Diabetes and Hearing Loss

Anatomy of the Ear

Diabetes can cause many changes to the hearing mechanisms, including:

  • Damage to the nerves and blood vessels of the inner ear cause the most common type of hearing loss, termed sensorineural hearing loss. Although this type of hearing loss cannot usually be cured, most cases can be treated with hearing aids. Info on assistive devices and hearing aids.
  • People with diabetes often have less keratin, a protein that lines the ear canal which can cause hearing loss.
  • One branch of the eighth cranial nerve, which carries sound signals from the cochlea to the brainstem, may experience deterioration of the sheath that protects its nerve fibers (demyelination).
  • The tissue in the ear canal can also degenerate, affecting hearing.
  • The cochlea can experience a thickening of its walls or the loss of hair cells.
  • Chemical changes may affect the nerves’ ability to carry sound signals. The capillaries of the inner ear can also be thickened, affecting the ability of the ear to carry sound signals.
  • Diabetics are also more prone to get external and middle ear infections. Repeated or chronic ear infections can also result in hearing loss.
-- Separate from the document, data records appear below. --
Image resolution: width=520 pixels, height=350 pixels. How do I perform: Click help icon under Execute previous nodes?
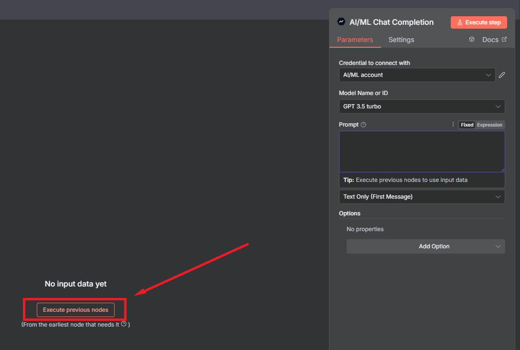(124, 324)
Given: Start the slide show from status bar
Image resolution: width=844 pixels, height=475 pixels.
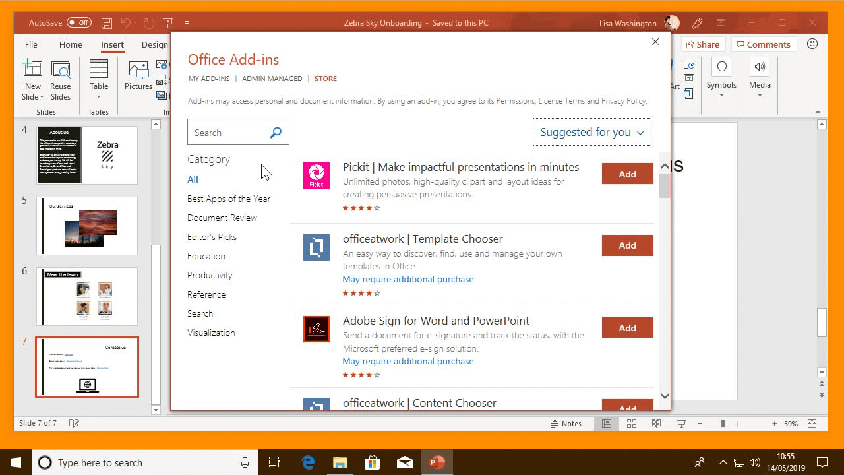Looking at the screenshot, I should tap(681, 423).

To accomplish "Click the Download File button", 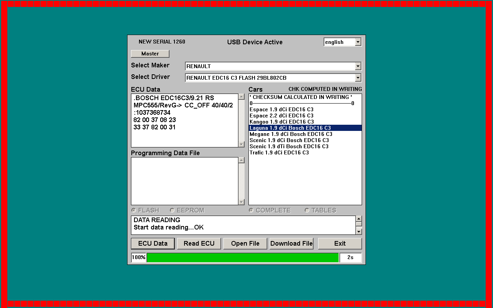I will (292, 243).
As diabetes is commonly an autoimmune disorder, autoimmune inner ear disease may also contribute to hearing loss. Autoimmune inner ear disease is progressive hearing loss and/or dizziness caused by antibodies or immune cells which are attacking the inner ear. A reduction in hearing is accompanied by tinnitus (ringing, hissing, roaring) which occurs over a few months, and abnormal blood tests for antibodies.

Of course sometimes the problem is just an earwax build-up and the individual may simply have a doctor remove the wax.

Due to the abundance of evidence linking hearing loss to diabetes, diabetics should get their hearing tested regularly in addition to maintaining good glucose control.